--- begin Page text ---

William R. Wooton (born September 20, 1944) is an American attorney and politician who has served as a justice of the Supreme Court of Appeals of West Virginia since January 1, 2021.

Education 
Wooton received his Bachelor of Arts in business management from Marshall University and his Juris Doctor from the West Virginia University College of Law, where he was editor-in-Chief of the West Virginia Law Review, Order of the Coif, and graduated at the top of his class.

Political career

House of Delegates 
Wooton was a member of the West Virginia House of Delegates representing District 27 from 1978 to 1986, 1988 to 1990, and 2008 to 2010. He served as House Majority Leader from 1985 to 1986.

Senate 
Wooton served in the West Virginia Senate from 1991 through 2002 and also served as the Chairman of the Senate Judiciary Committee. Wooton was also an unsuccessful candidate to return to the Senate in 2018.

--- end Page text ---

* _Required tasks_:
A. In the Wooton biography, transcribe the stretch from "Political career" through "1985 to 1986.".
B. List every section heading in the Wooton biography.

--- begin Extracted data ---

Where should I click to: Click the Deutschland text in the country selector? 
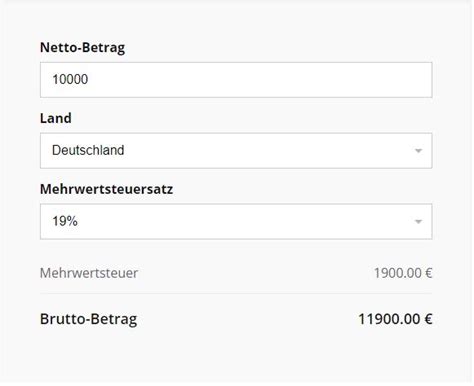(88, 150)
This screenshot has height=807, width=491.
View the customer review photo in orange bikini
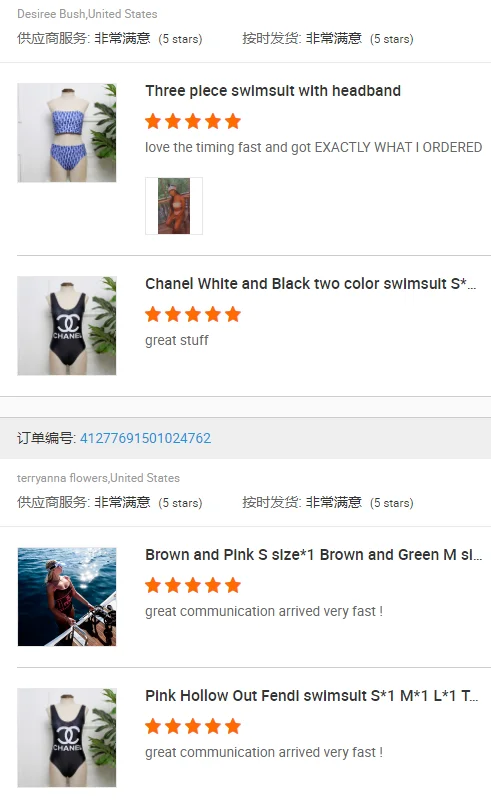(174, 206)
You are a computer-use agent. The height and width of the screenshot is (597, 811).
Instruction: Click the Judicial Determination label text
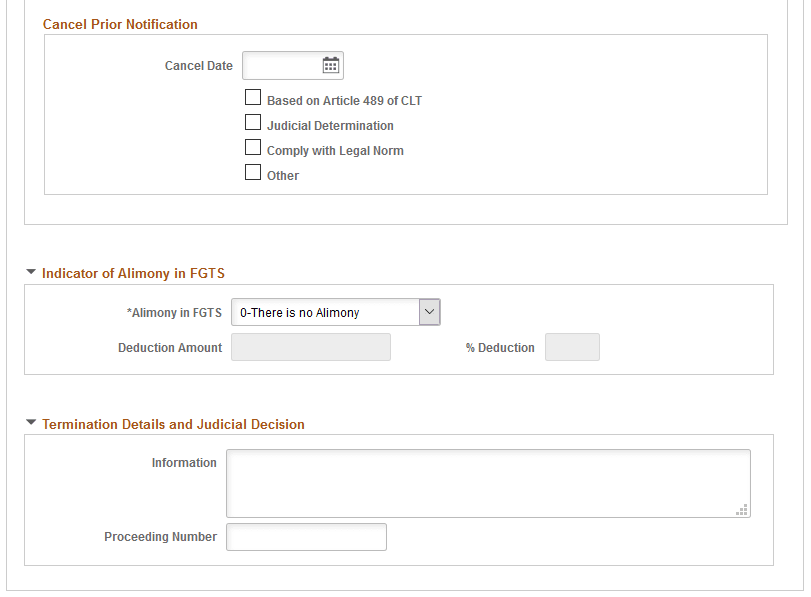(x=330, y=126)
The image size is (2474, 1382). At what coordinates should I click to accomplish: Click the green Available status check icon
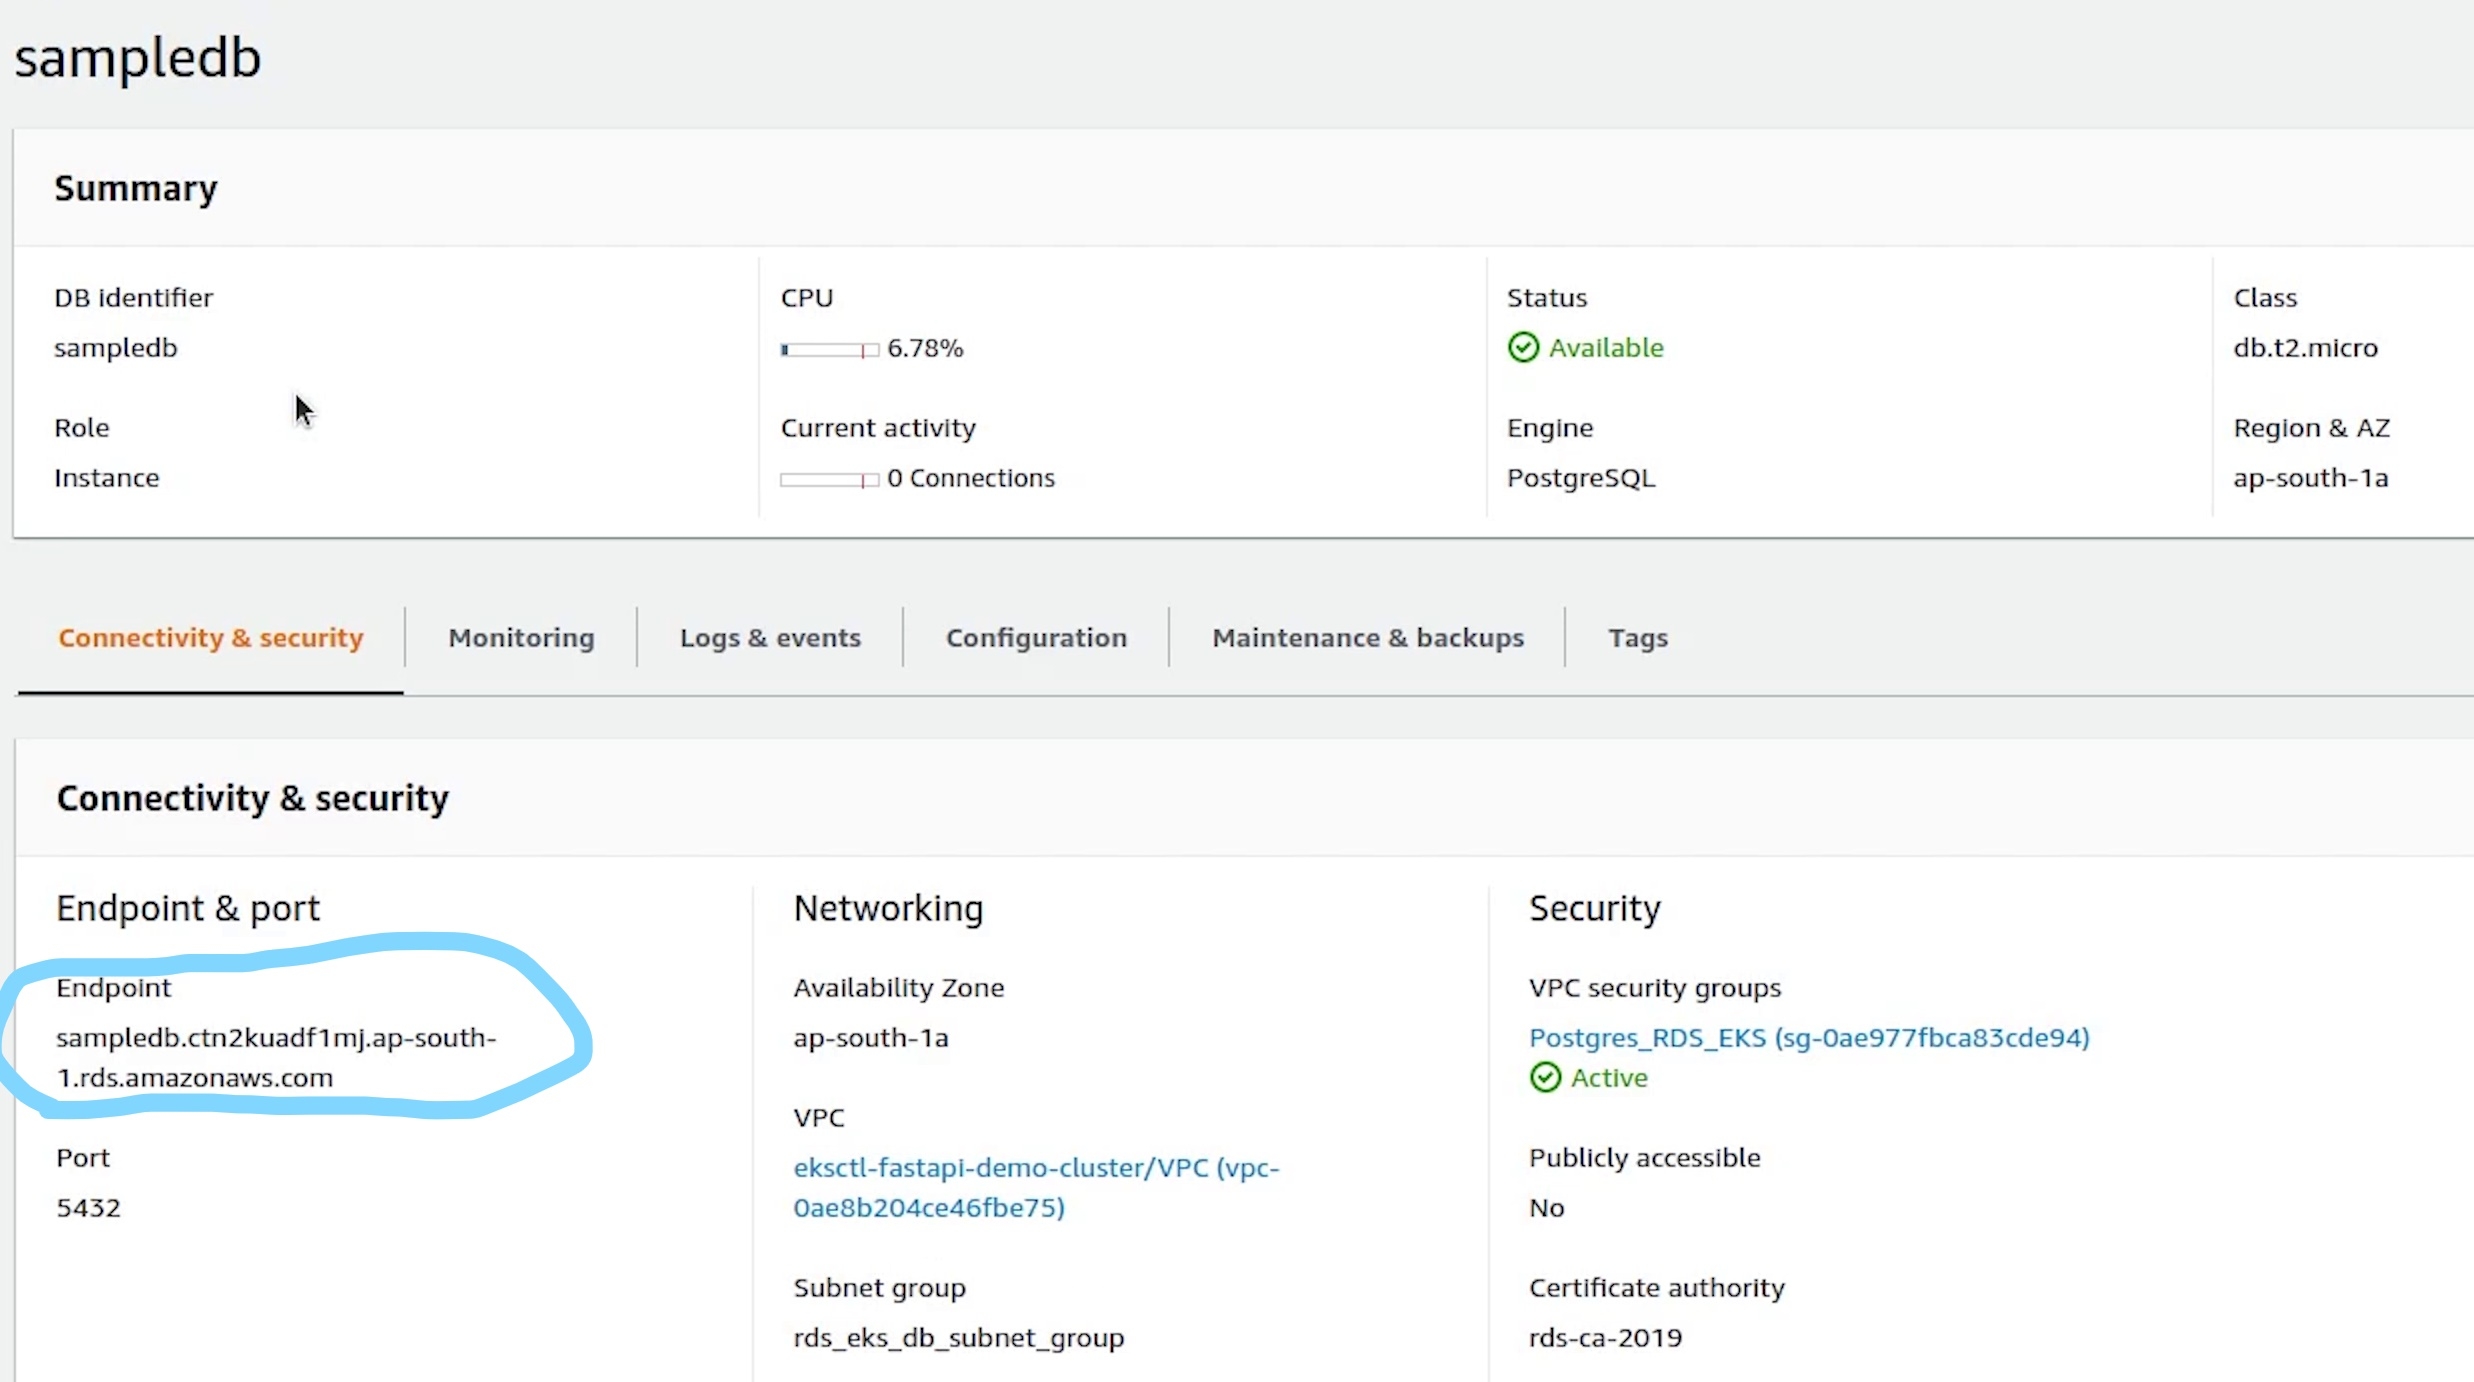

--- end Extracted data ---
--- begin Extracted data ---

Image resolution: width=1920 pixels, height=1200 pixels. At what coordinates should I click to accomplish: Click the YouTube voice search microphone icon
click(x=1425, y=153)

--- end Extracted data ---
--- begin Extracted data ---

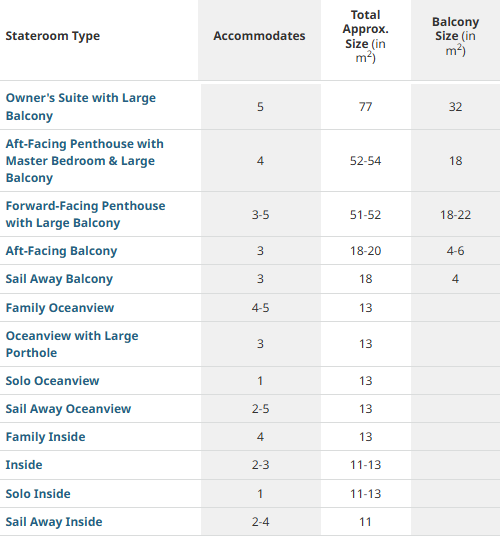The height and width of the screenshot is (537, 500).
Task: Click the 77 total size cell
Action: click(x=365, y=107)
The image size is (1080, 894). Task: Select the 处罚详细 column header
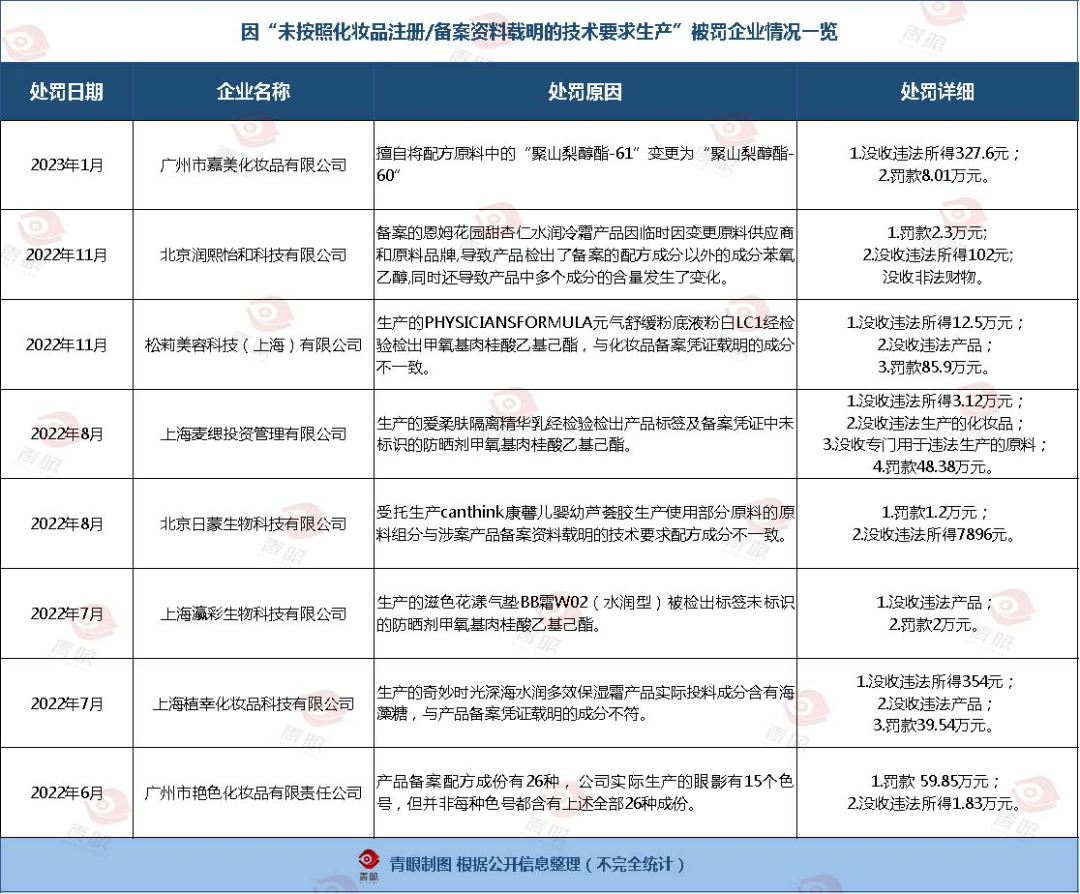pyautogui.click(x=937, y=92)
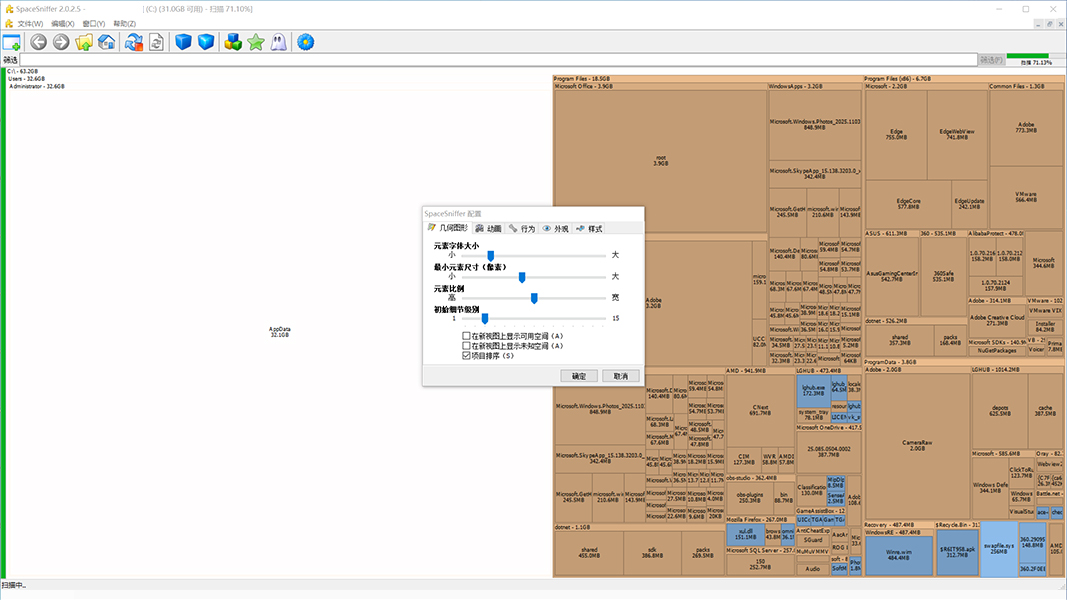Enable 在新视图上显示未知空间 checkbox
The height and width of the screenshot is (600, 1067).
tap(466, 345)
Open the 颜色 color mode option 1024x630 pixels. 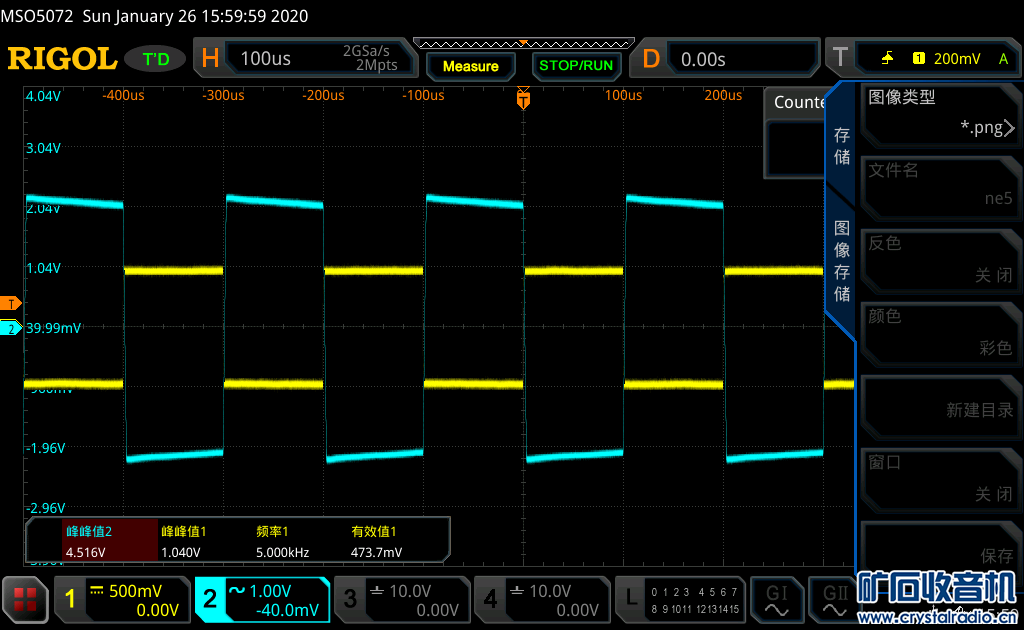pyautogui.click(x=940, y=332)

--- end Extracted data ---

* _Expected answers_:
A.
Political career

House of Delegates 
Wooton was a member of the West Virginia House of Delegates representing District 27 from 1978 to 1986, 1988 to 1990, and 2008 to 2010. He served as House Majority Leader from 1985 to 1986.

B.
Education
Political career
House of Delegates
Senate